Did Donald Trump win the 2024 election by the widest margin of any Republican president in history? According to a recent X post by Rep. Marjorie Taylor Greene, yes, he did.
“Making it real clear for House Republicans in here as we discus tax law, just told my colleagues. Trump won the election by the biggest margin of any Republican presidential candidate in history!!!” she wrote in a post encouraging her House Republican colleagues to support the president’s tax agenda.
Greene’s claim is false. Trump’s margin of victory in both the popular vote and Electoral College rank relatively low compared to other Republican presidential victors.

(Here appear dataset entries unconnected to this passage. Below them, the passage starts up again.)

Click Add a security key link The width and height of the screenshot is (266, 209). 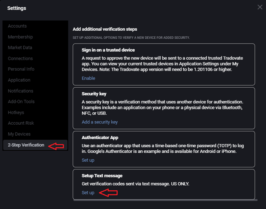(100, 122)
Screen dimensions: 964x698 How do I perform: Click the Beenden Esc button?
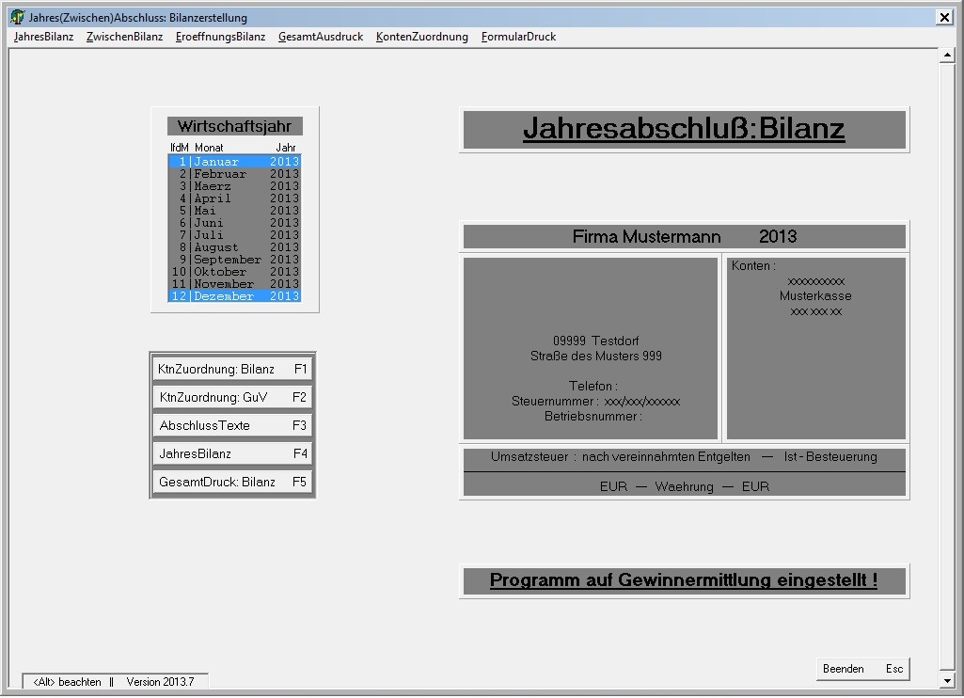click(862, 669)
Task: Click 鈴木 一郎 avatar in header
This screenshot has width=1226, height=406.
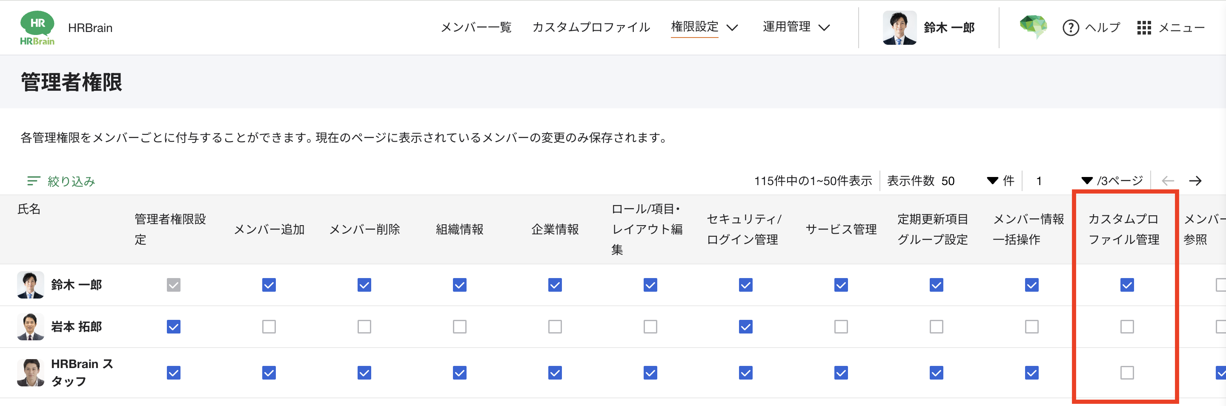Action: coord(899,28)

In 1860, Abraham Lincoln became the first Republican to win a presidential election in the United States, winning 39.8 percent of the popular vote and defeating the nearest of his three challengers by 10.4 percent. Republican candidates have won 24 of the 41 presidential elections since, stretching from Lincoln’s second victory in 1864 to Trump’s victory in November.
In the 2024 election, Trump—who notably won the 2016 election despite losing the popular vote—defeated Kamala Harris by a popular vote margin of 1.5 percent and Electoral College margin of 16 percent. According to the American Presidency Project at the University of California, Santa Barbara, Trump’s 1.5 percent popular vote margin is only the 19th highest of any Republican presidential victor in history, and his Electoral College margin of 16 percent is the 20th highest ever won by a Republican.
By comparison, Republican Richard Nixon won the 1972 election with a popular vote margin of 23.2 percent and Electoral College margin of 96.7 percent. Ronald Reagan earned similarly high margins in 1984, defeating Democrat Walter Mondale by popular and electoral vote margins of 18.2 and 97.6 percent, respectively. Republicans Theodore Roosevelt, Warren Harding, Calvin Coolidge, and Herbert Hoover also won by overwhelming popular and electoral vote margins in their respective 1904, 1920, 1924, and 1928 elections.
Rep. Greene’s office did not respond to a request for comment from The Dispatch Fact Check.